MT: For instance, in Paris, we found that there were very few Cambodian-French organizations or recognizable Cambodian-French communities. Rather, people were dispersed, even if they were often located in places of greater disenfranchisement such as the banlieues. Ties with Cambodia barely figured in the French imagination despite a powerful and violent historical relationship. We know that Pol Pot was trained in France, that many of the ideas that later informed the Khmer Rouge took shape in France, before they traveled to Cambodia. We began to look at how equality and difference were configured in contemporary French society. How could theories of equality ultimately justify a genocide—did contemporary theories still embed that horrific possibility? To this end, we met with associations and activist groups who were interested in the history of French imperialisms; and in inequality more broadly understood.
RS: Nevertheless, for students, there was almost a sense of relief when we caught up with a fantastic hip-hop group called Komlang Khmer (Khmer Power) in Paris whose raps were later included in the show.

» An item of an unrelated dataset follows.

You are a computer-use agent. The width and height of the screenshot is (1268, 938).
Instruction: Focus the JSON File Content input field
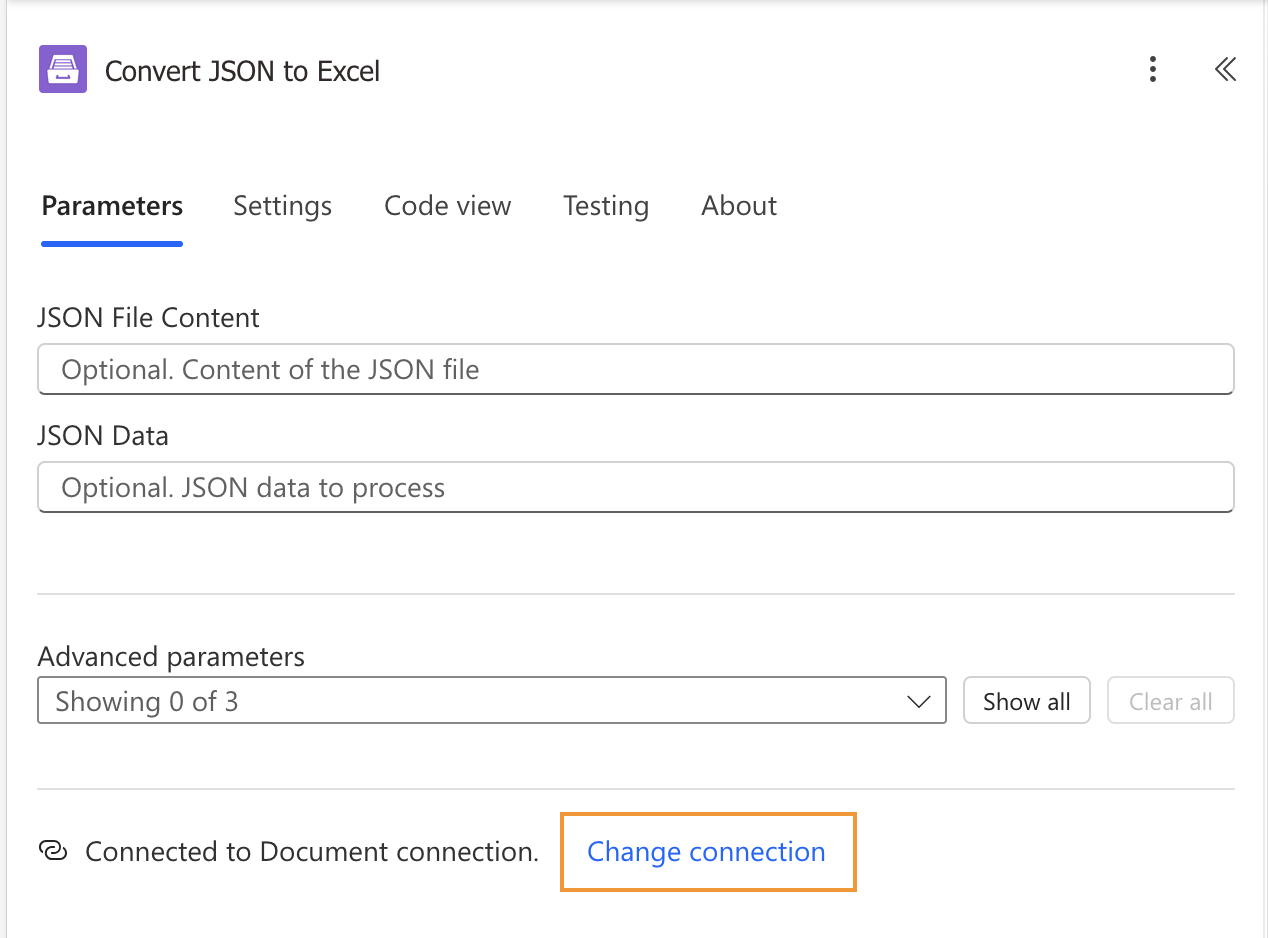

Although of diverse backgrounds, they were the first to speak in terms of a hyphenated identity—as ‘franco-cambodgiens’. This says a lot about the ways in which the cultures of music travel. What meaning does hip-hop, forged from the U.S. experience of racism, have for those dealing with French republican racism—and how does such expression manifest within a different political framework?
Questions of identity dogged our heels—for instance, in how context affected the reception of the exhibition. We had been insistent with the students on keeping dynamic these triangulations: history-memory-mobility, ethnography-art-dialogue, Cambodia-USA-France. Yet, it was often the ‘Cambodia show’ in New York and Paris, or an exhibition by ‘diasporic artists’; remember The Khmer Times headline?: ‘Diaspora Unite to Exhibit Alternative Futures’.
Still, if I had one take-away, it would be that this ‘three-ing’ kept us generatively off-balance so that certainties were always out of reach.
MT: For my part, I was struck by the fact that the exhibition form opened up a way to grasp both the ‘imaginary’ (i.e., unrealized futures), and the ‘real’ that nevertheless eludes understanding (i.e., how equality could justify genocide).
JD: As an experiment, this was ambitious and hugely productive, but not replicable any time soon! The unique investment of time, fundraising, enthusiasm and goodwill that transcended graduations and semesters makes it (sadly) hard to reproduce in a university context!
Jaskiran Dhillon is Assistant Professor of Global Studies and Anthropology (dhillonj@newschool.edu).
Radhika Subramaniam is Director/Chief Curator of the Sheila C. Johnson Design Center and Assistant Professor in the School of Art and Design History and Theory (rsubramaniam@newschool.edu).
Miriam Ticktin is Associate Professor of Anthropology, and co-director of the Zolberg Institute on Migration and Mobility (ticktinm@newschool.edu).
All three teach at The New School, New York.